[Supplied data]
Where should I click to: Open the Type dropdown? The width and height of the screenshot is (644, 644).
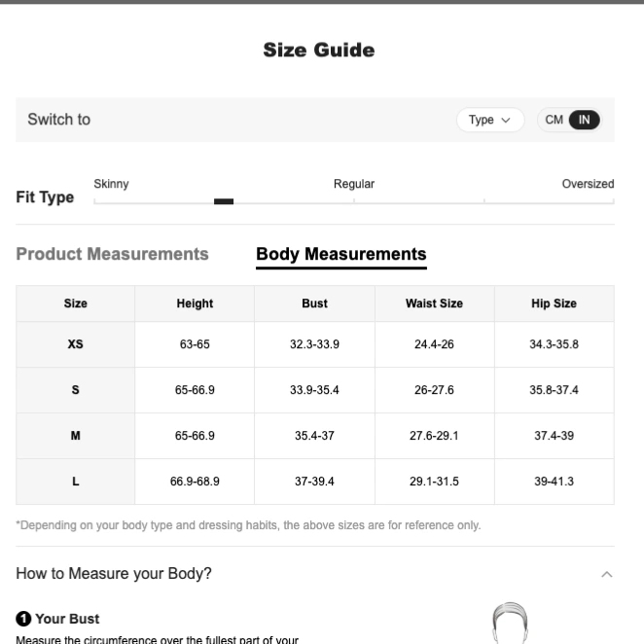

---

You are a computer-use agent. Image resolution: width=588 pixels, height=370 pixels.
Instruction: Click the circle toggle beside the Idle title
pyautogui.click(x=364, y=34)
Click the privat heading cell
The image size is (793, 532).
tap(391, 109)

[What you have to do]
Among the entries above, find every line holding "width" and copy it.

[Output]
Where should I click to: Open the Type dropdown? The width and height of the screenshot is (644, 644).
You are a computer-use agent. Image resolution: width=588 pixels, height=370 pixels.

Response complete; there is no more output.